WHAT YOU HAVE TO DO → Word for word, set down the entries below.

Records from a data source
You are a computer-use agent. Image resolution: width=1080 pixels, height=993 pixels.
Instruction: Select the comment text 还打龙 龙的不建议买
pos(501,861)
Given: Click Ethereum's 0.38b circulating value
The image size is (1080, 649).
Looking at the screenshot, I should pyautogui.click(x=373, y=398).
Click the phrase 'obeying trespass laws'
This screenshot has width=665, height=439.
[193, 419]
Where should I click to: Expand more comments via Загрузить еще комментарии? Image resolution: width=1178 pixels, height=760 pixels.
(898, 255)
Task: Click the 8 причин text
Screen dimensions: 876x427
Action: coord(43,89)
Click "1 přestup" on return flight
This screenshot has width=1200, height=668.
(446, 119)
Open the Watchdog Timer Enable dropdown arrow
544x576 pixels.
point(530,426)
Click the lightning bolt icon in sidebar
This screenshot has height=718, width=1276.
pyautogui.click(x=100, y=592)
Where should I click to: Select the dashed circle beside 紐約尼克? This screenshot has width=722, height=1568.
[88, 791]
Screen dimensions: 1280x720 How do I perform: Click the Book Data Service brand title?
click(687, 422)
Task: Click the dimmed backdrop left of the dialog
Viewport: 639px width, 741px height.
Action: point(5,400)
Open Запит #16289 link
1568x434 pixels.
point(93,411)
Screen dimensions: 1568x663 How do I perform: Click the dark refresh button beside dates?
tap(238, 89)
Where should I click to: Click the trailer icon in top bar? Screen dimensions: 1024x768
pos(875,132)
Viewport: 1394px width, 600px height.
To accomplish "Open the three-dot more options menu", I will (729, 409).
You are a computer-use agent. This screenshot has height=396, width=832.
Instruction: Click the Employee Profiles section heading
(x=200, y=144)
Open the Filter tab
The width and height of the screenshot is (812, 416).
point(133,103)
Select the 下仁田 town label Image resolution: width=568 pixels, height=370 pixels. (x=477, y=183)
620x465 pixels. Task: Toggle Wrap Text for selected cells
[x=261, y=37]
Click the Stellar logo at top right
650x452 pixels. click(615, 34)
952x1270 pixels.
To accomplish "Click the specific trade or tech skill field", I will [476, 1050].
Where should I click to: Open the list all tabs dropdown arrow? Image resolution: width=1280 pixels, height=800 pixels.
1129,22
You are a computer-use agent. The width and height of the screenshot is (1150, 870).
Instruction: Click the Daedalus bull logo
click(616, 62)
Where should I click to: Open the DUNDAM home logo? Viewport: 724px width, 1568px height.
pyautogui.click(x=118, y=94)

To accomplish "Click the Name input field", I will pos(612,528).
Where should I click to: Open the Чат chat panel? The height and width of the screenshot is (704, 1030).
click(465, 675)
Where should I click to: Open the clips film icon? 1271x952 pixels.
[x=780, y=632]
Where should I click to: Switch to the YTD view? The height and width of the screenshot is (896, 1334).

WRITTEN ANSWER →
You are a computer-use agent. Image resolution: width=1080 pixels, height=993 pixels.
Instruction: Select the comment text 还打龙 龙的不建议买
pos(501,861)
Given: Click Ethereum's 0.38b circulating value
The image size is (1080, 649).
Looking at the screenshot, I should pyautogui.click(x=373, y=398).
Click the phrase 'obeying trespass laws'
This screenshot has width=665, height=439.
[193, 419]
Where should I click to: Expand more comments via Загрузить еще комментарии? Image resolution: width=1178 pixels, height=760 pixels.
(898, 255)
Task: Click the 8 причин text
Screen dimensions: 876x427
Action: coord(43,89)
Click "1 přestup" on return flight
This screenshot has width=1200, height=668.
(446, 119)
Open the Watchdog Timer Enable dropdown arrow
544x576 pixels.
point(530,426)
Click the lightning bolt icon in sidebar
This screenshot has height=718, width=1276.
pyautogui.click(x=100, y=592)
Where should I click to: Select the dashed circle beside 紐約尼克? This screenshot has width=722, height=1568.
[88, 791]
Screen dimensions: 1280x720 How do I perform: Click the Book Data Service brand title?
click(687, 422)
Task: Click the dimmed backdrop left of the dialog
Viewport: 639px width, 741px height.
Action: point(5,400)
Open Запит #16289 link
1568x434 pixels.
point(93,411)
Screen dimensions: 1568x663 How do I perform: Click the dark refresh button beside dates?
tap(238, 89)
Where should I click to: Click the trailer icon in top bar? Screen dimensions: 1024x768
pos(875,132)
Viewport: 1394px width, 600px height.
To accomplish "Open the three-dot more options menu", I will (729, 409).
You are a computer-use agent. This screenshot has height=396, width=832.
Instruction: Click the Employee Profiles section heading
(x=200, y=144)
Open the Filter tab
The width and height of the screenshot is (812, 416).
point(133,103)
Select the 下仁田 town label Image resolution: width=568 pixels, height=370 pixels. (x=477, y=183)
620x465 pixels. Task: Toggle Wrap Text for selected cells
[x=261, y=37]
Click the Stellar logo at top right
650x452 pixels. click(615, 34)
952x1270 pixels.
To accomplish "Click the specific trade or tech skill field", I will [476, 1050].
Where should I click to: Open the list all tabs dropdown arrow? Image resolution: width=1280 pixels, height=800 pixels.
1129,22
You are a computer-use agent. The width and height of the screenshot is (1150, 870).
Instruction: Click the Daedalus bull logo
click(616, 62)
Where should I click to: Open the DUNDAM home logo? Viewport: 724px width, 1568px height.
pyautogui.click(x=118, y=94)

To accomplish "Click the Name input field", I will pos(612,528).
Where should I click to: Open the Чат chat panel? The height and width of the screenshot is (704, 1030).
click(465, 675)
Where should I click to: Open the clips film icon? 1271x952 pixels.
[x=780, y=632]
Where should I click to: Switch to the YTD view? The height and width of the screenshot is (896, 1334).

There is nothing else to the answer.